=== GIVEN RECORDS ===
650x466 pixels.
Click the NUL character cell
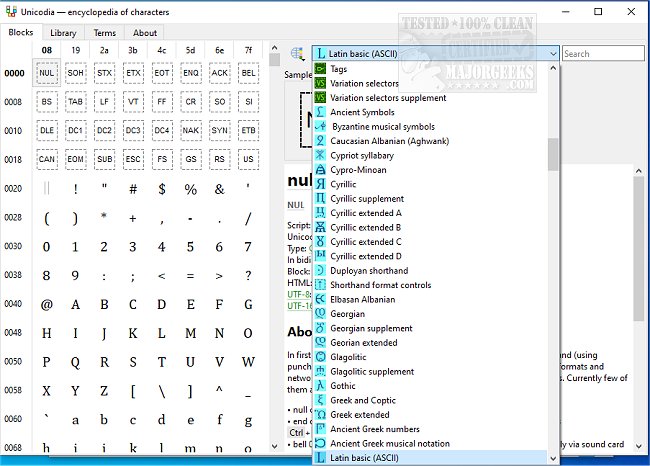(46, 73)
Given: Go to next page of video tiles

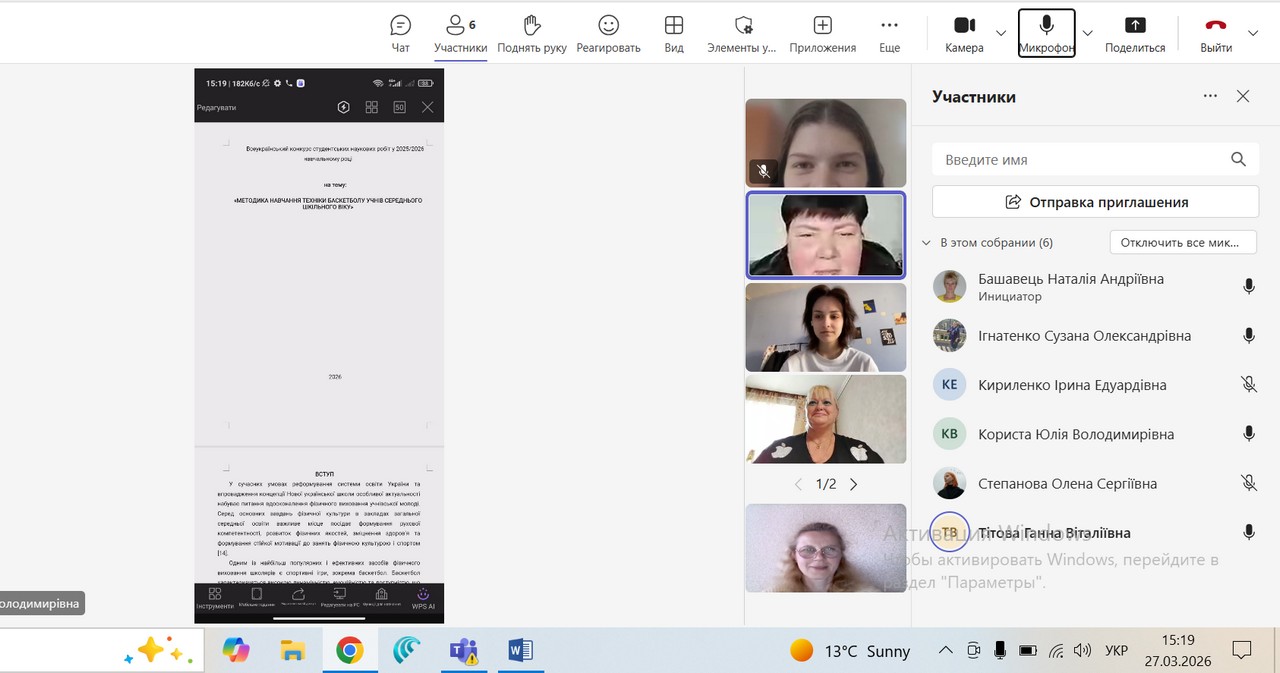Looking at the screenshot, I should coord(853,484).
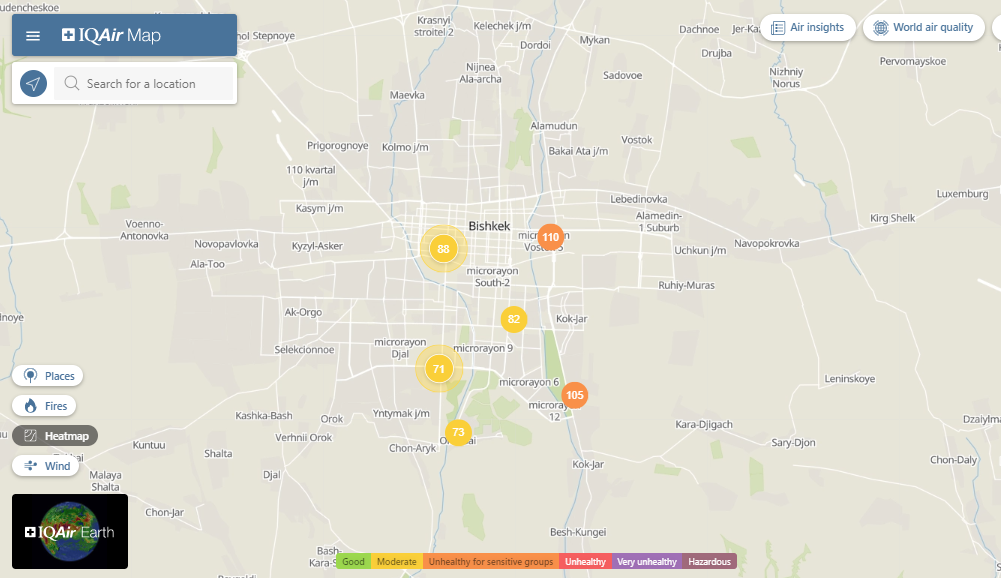Open the hamburger menu in IQAir header
The width and height of the screenshot is (1001, 578).
tap(33, 36)
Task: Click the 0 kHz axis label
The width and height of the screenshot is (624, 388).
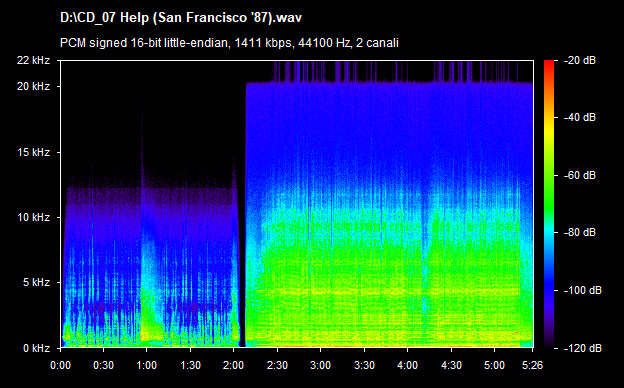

=== TASK STATEMENT ===
Copy out the records above in full, exactly as written, but not the pictures.

=== REPLY TO THE EXERCISE ===
650x466 pixels.
Click the NUL character cell
(46, 73)
Given: Go to next page of video tiles

Looking at the screenshot, I should coord(853,484).
Open the hamburger menu in IQAir header
The width and height of the screenshot is (1001, 578).
tap(33, 36)
Task: Click the 0 kHz axis label
The width and height of the screenshot is (624, 388).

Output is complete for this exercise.